Erst in den frühen Morgenstunden war der Notkanal fertig. Der verlief - parallel zur Alten Schmiedestraße - in Richtung Osten über eine „Bergkuppe“; auf den letzten Metern lief das Wasser aufgrund des natürlichen Gefälles über Äcker und Wiesen weiter bis zur Ringbeck.
Gegen 2 Uhr rückte ein Großteil der Einsatzkräfte ein, eine kleine Truppe unterstützte den Baggerfahrer beim Bau. Die Feuerwehr Wedel leuchtete die Einsatzstelle mit dem Lichtmast taghell aus.
Gegen 1 Uhr nachts wurden die Pumpen zurückgebaut. Bürger aus der Gemeinde Mulsum versorgten die Feuerwehrleute im strömenden Regen mit wärmendem Kaffee, das Deutsche Haus lieferte Essen.
In den frühen Morgenstunden lief das Wasser ab.
Für Hartlef ist das Ereignis ein deutliches Zeichen, dass die Entwässerungspläne für Mulsum nicht auf die lange Bank geschoben werden dürften.
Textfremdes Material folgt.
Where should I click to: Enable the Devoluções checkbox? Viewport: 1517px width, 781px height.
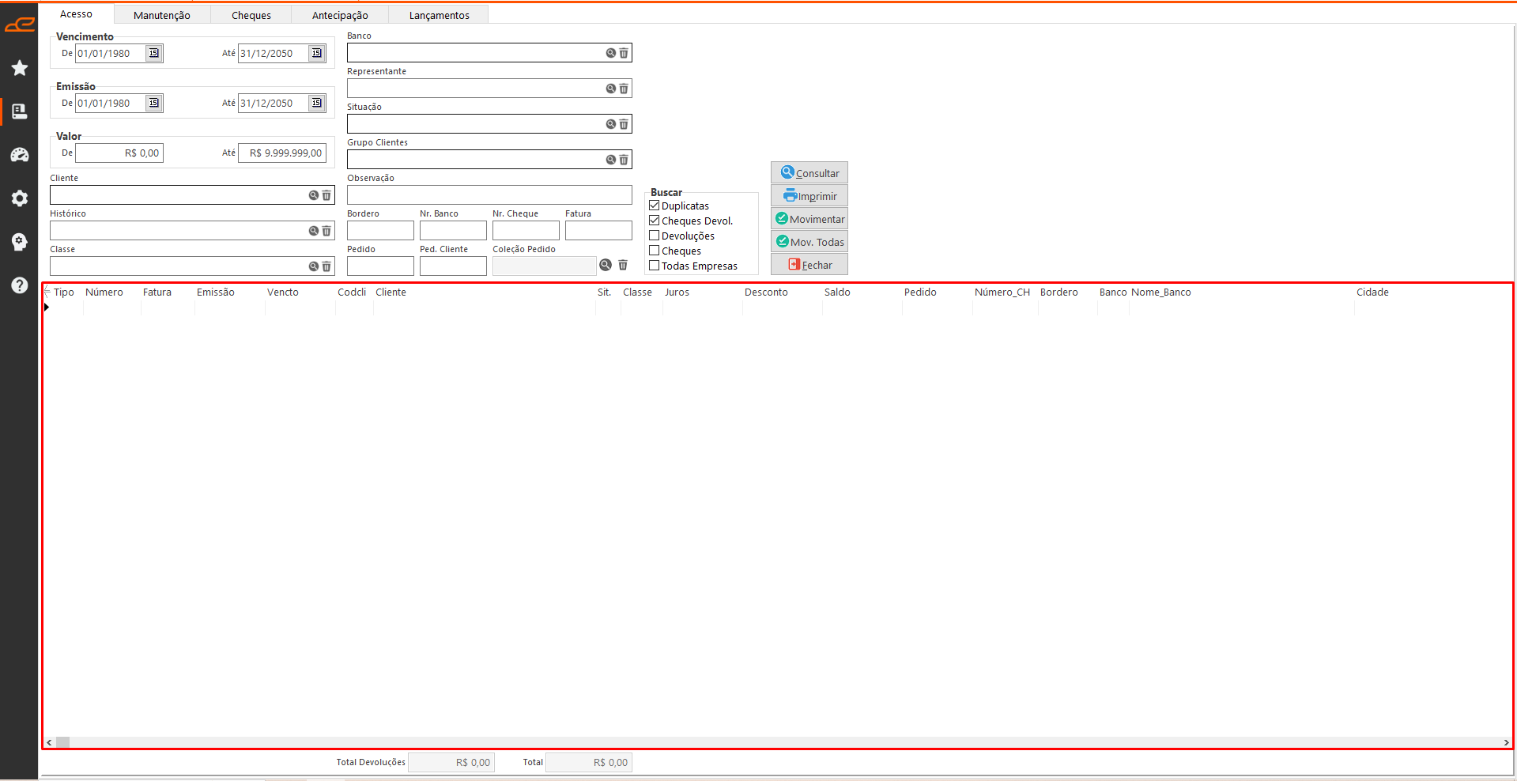click(655, 236)
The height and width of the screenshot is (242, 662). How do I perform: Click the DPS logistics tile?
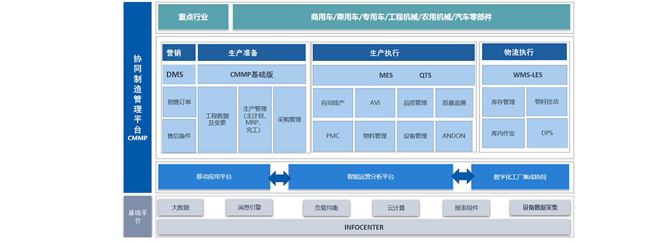click(547, 134)
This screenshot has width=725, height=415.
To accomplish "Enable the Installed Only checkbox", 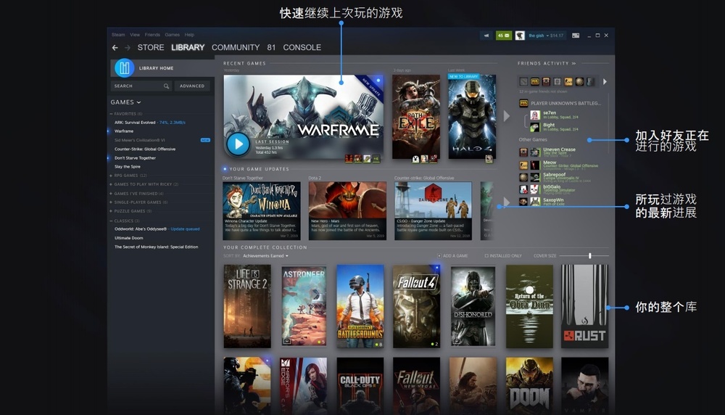I will [x=486, y=256].
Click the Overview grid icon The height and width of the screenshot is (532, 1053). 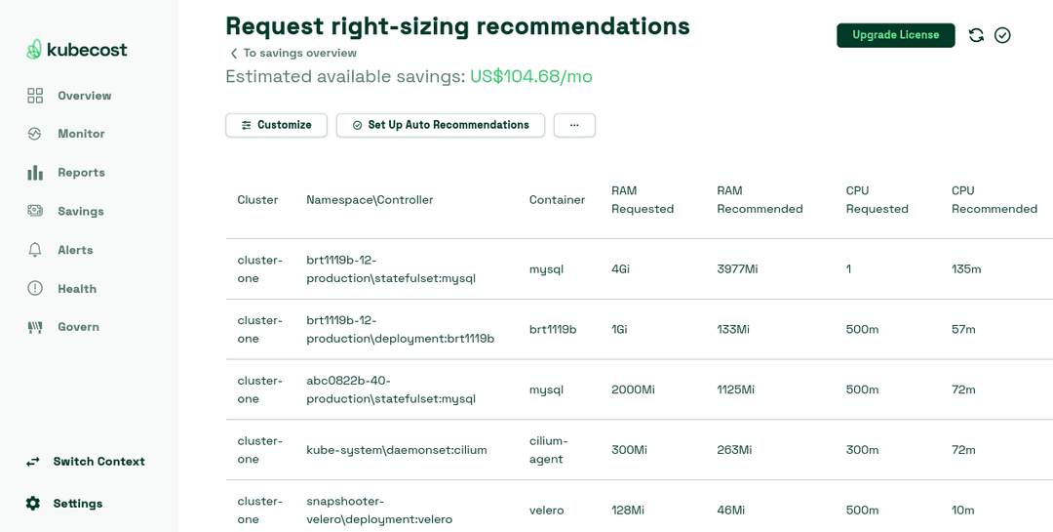coord(35,96)
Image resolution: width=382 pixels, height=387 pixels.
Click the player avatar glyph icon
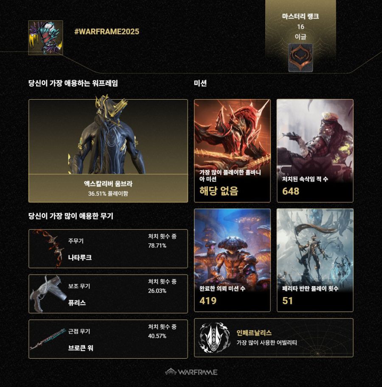(x=45, y=38)
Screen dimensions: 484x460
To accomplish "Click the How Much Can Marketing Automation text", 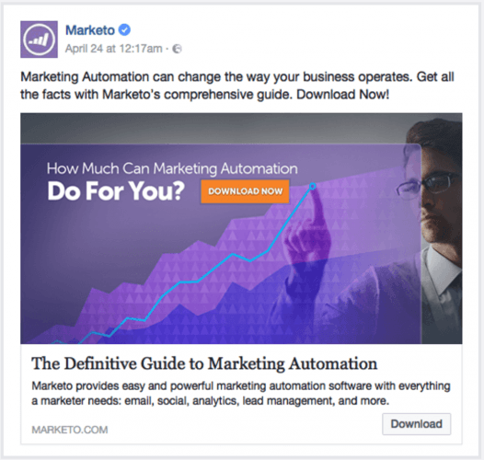I will 172,168.
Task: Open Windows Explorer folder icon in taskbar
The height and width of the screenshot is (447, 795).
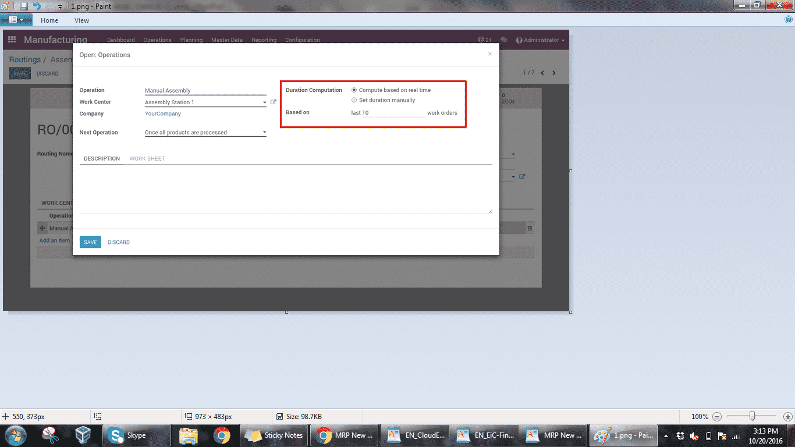Action: click(x=188, y=435)
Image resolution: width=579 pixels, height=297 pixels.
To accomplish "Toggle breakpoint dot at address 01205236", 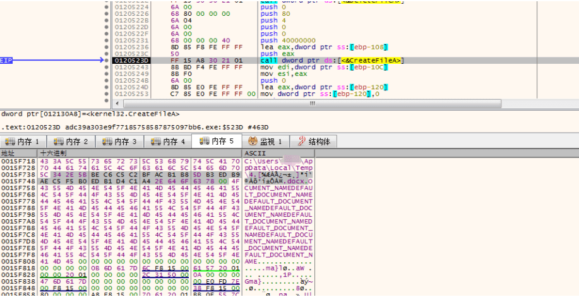I will click(107, 47).
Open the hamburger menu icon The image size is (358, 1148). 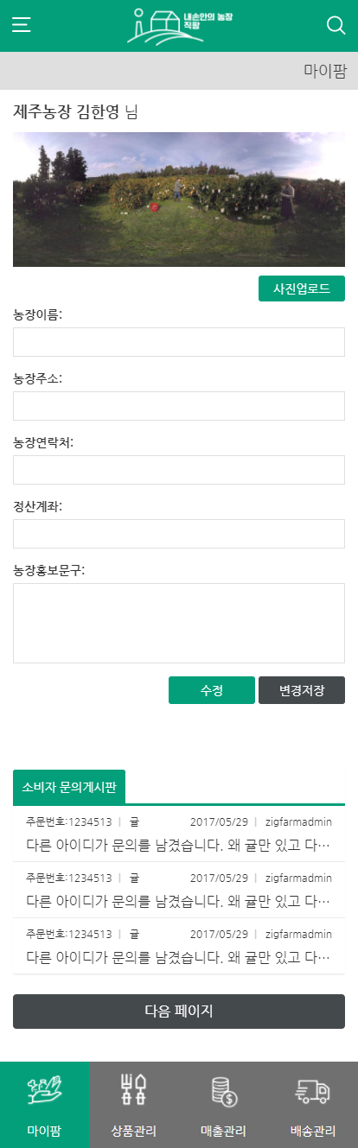[x=22, y=25]
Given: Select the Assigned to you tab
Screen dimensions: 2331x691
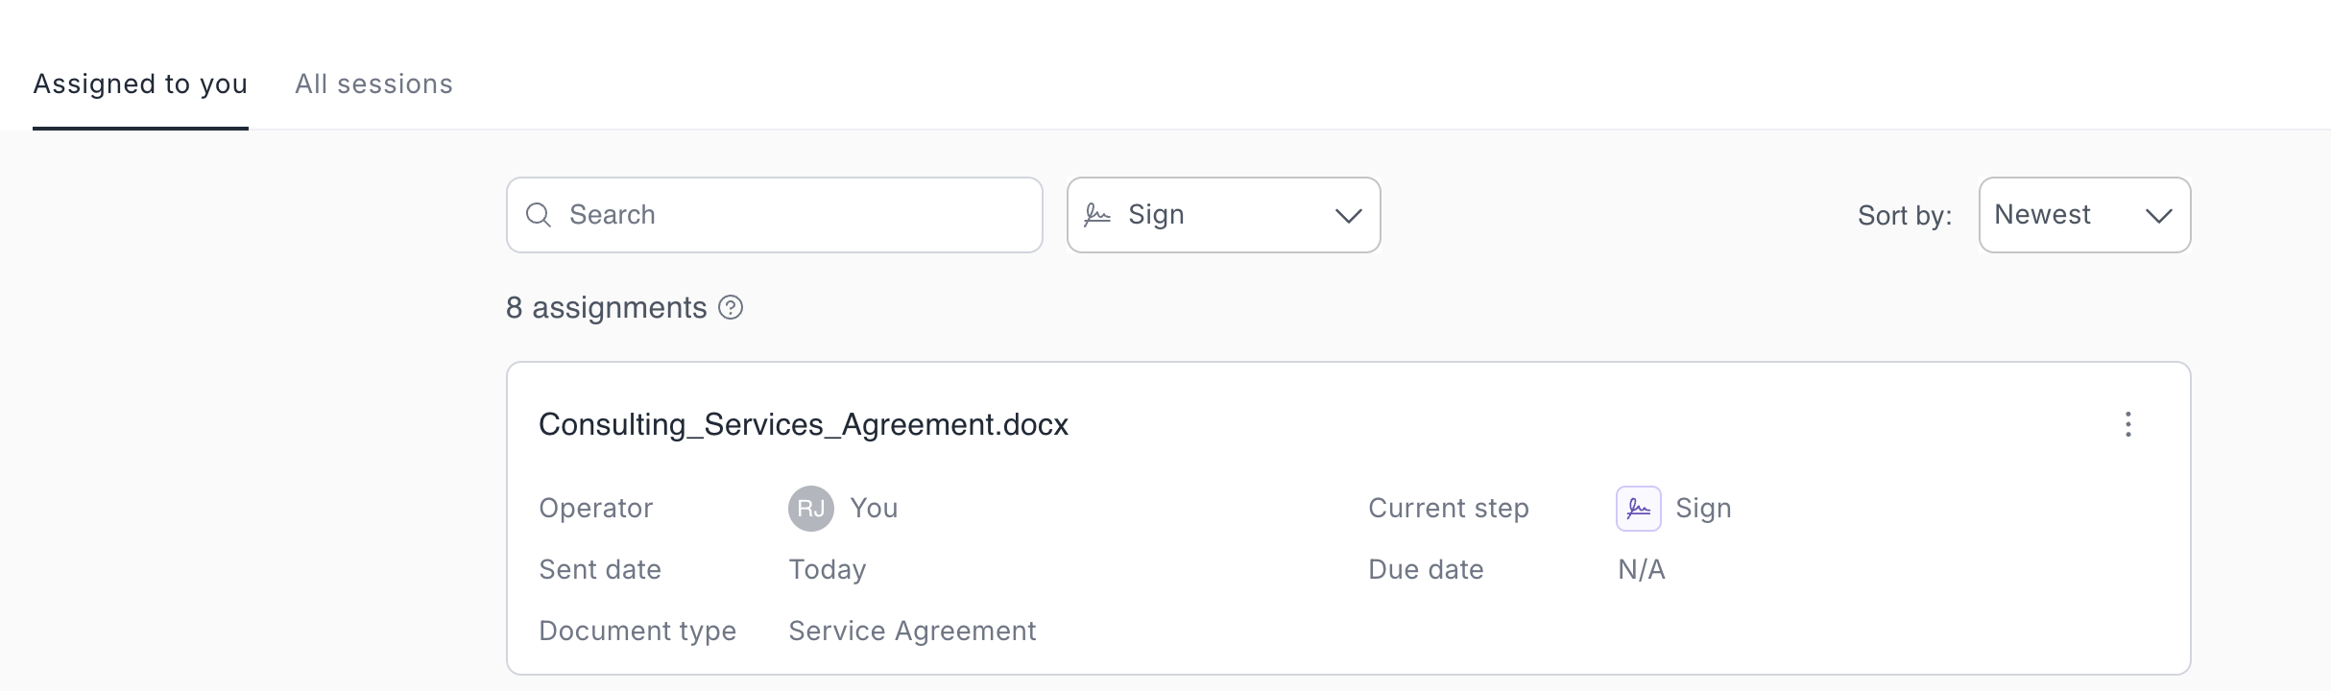Looking at the screenshot, I should (140, 84).
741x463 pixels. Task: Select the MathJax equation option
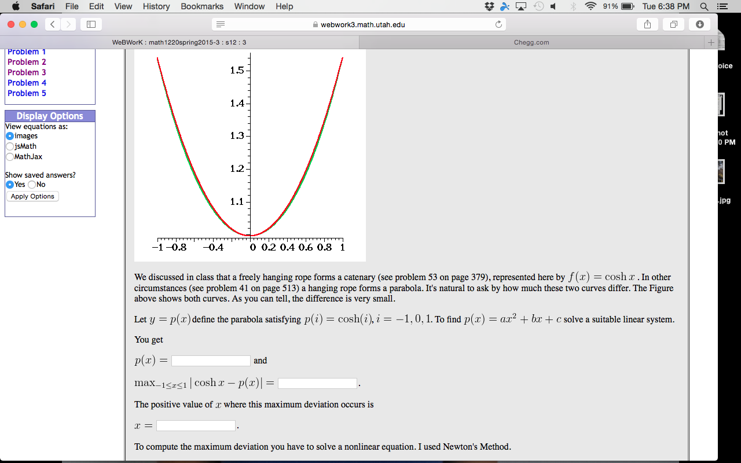[x=10, y=157]
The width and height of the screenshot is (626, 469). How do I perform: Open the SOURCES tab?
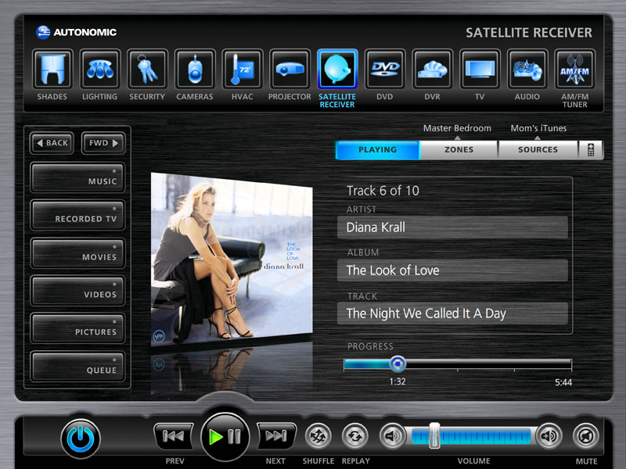(538, 149)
Sein Ansatz: Den Notkanal nutzen, um die Rohre für einen unterirdischen Regenwasserkanal verlegen zu können, der im Generalentwässerungsplan ohnehin im Gespräch war. Gespräche mit Anliegern sollen folgen.
Der Samtgemeinderat Fredenbeck und der Rat der Gemeinde Kutenholz beschäftigen sich seit Jahren mit den Entwässerungsproblemen in Mulsum - unter anderem auch am Kühlhornsbach in der Straße Im Dänsch, wo ebenfalls Maßnahmen geplant sind.
Ein Generalentwässerungsplan für Mulsum wurde vom Ingenieurbüro Galla aus Horneburg bereits im November 2022 der Samtgemeinde vorgestellt. Das Konzept von 2021 sieht den Bau mehrerer Regenwasserkanäle vor. Kostenschätzung für den ersten Sanierungsabschnitt: 400.000 Euro.